« Tu crois que nous allons tous mourir ? lui demanda-t-il encore. Evelina se gratta la jambe. – Un truc de ce genre. »
Nous sommes en Italie, dans quelques années (un futur proche). C’est devenu… la barbarie (nous dit diplomatiquement la 4° de couv) et Leonardo ne sait pas exactement comment ça s’est passé, pourquoi tout a glissé jusqu’à cet enfer dans lequel il évolue soudain. Lui, il était absent au monde, occupé à lécher ses plaies et n’a ni vu la situation se dégrader ni n’en a compris l’importance. Lui, c’était un homme des livres. Ecrivain d’importance (et comme c’est lui qui raconte, au début, il ne nous fait pas mesurer l’étendue de sa renommée) et prof d’université, il a été compromis dans une sordide histoire avec une étudiante (qui l’a brisée) et a vécu depuis en reclus, solitaire, dans son petit village natal. Les évènements dégénèrent et se bousculent au point qu’il se retrouve sur les routes, inadapté et chargé d’âmes, comme on dit, et c’est vraiment vraiment l’enfer…
Davide Longo signe ici un roman d’une excellence totale et envoûtante : non content d’être une déclinaison post-apocalyptique très réussie (et effrayante, une scène notamment est particulièrement difficile à lire…) (et puissante), ce livre contient des pépites de poésie, d’introspection très poussée, de projection sur la place de la littérature dans une vie, avec des petits accents stephenkingiens (j’ai adoré Adèle) et le tout est superbement écrit (je parle du sens, du fond) et magnifiquement traduit (de la vraie littérature, une belle langue, précise et ciselée). Oui vraiment, excellent, et un coup de coeur pour sa poésie et ses morceaux si purs qui m’ont crucifiée.

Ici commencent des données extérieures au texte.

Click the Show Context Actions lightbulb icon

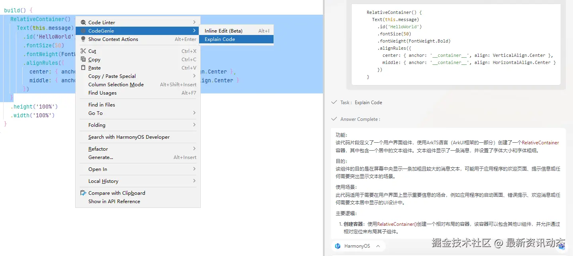point(83,39)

« Quand il avait connu Danielle, des années après Kate, Leonardo avait eu l’impression que toutes deux étaient entrées dans l’oeuvre de Bernhard à un moment de leur vie où elles cherchaient une raison de détester le monde entier. Mais elles étaient trop intelligentes pour haïr au hasard : il leur fallait une grille, un critère, afin qu’aucun objet haïssable ne leur échappe. Bernhard ne passait sur rien. Leonardo en son temps l’avait lu avec passion, mais en gardant la même distance de sécurité que pour observer l’énormité d’un maelström. Le cas des deux femmes était bien différent. Elles s’étaient jetées dans ce tourbillon et tournoyaient avec lui sans trêve. Il les avait observées plusieurs fois : elles partaient d’une réflexion anodine sur un journaliste, la couleur d’une moquette ou un plat au soja, et aboutissaient à un monologue en boucle contre la profession de journaliste, les sols moquettés et les aliments bio. »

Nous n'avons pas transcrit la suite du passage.